Direction. Please give again the stretch of the listing from the line containing "This screenshot has" through the line containing "center [1207, 10].", leaving out the pictures.

* START Dataset *

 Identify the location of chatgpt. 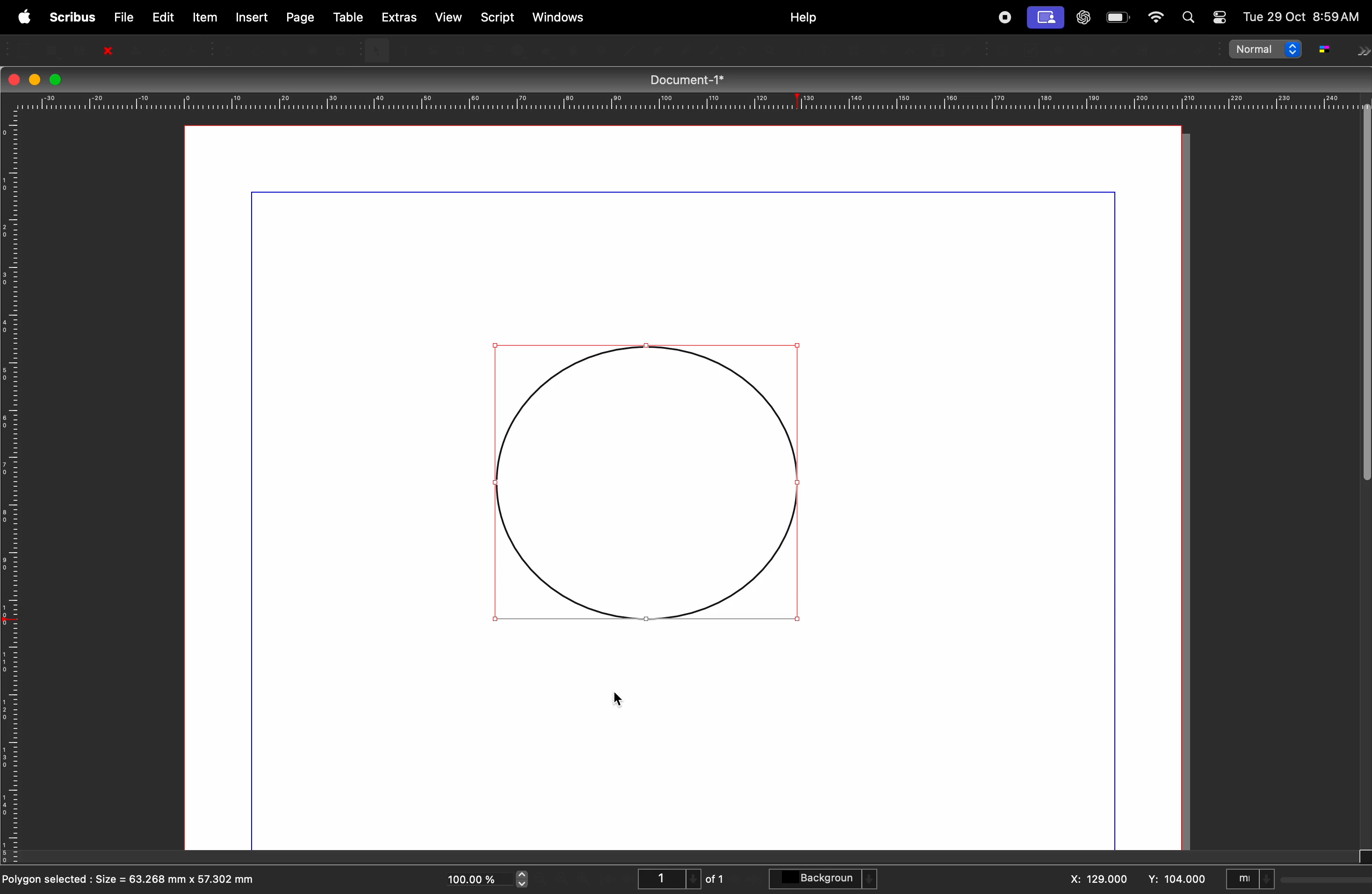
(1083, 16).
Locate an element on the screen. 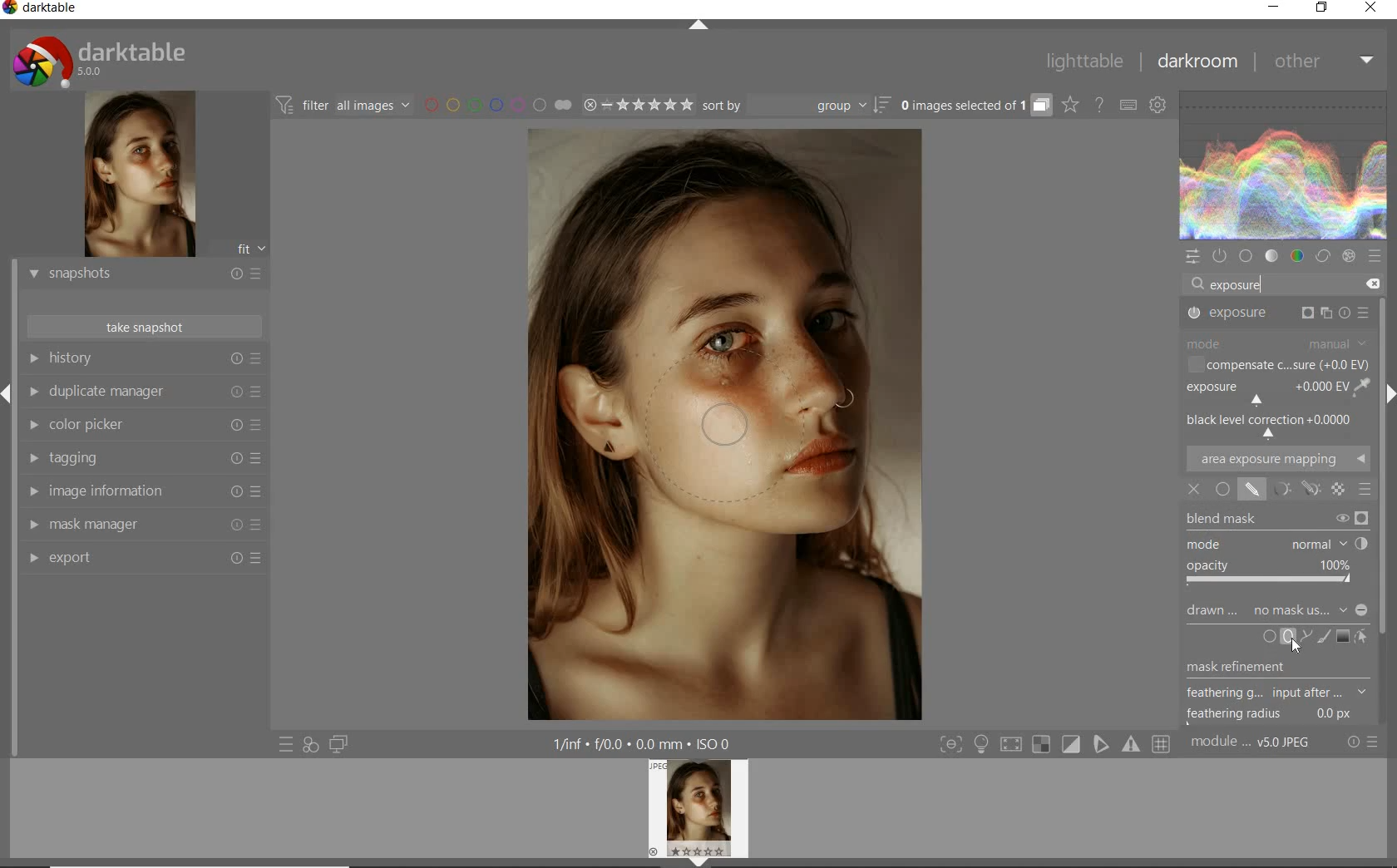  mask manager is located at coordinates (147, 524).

* END Dataset *
* START Dataset *

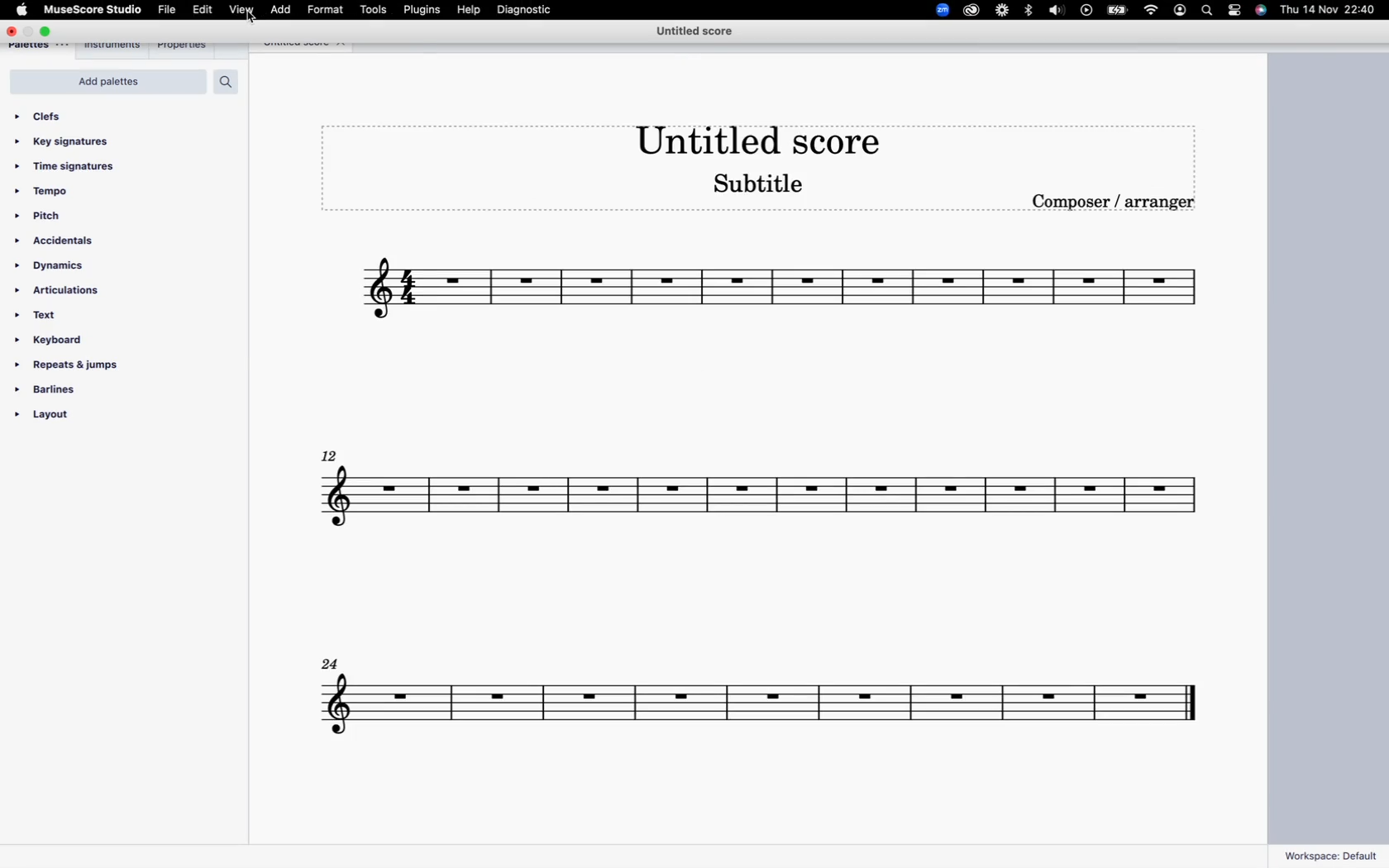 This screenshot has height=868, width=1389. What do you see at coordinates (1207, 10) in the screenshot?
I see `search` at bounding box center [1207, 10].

* END Dataset *

Response to the task.
 This screenshot has height=868, width=1389. What do you see at coordinates (1207, 10) in the screenshot?
I see `search` at bounding box center [1207, 10].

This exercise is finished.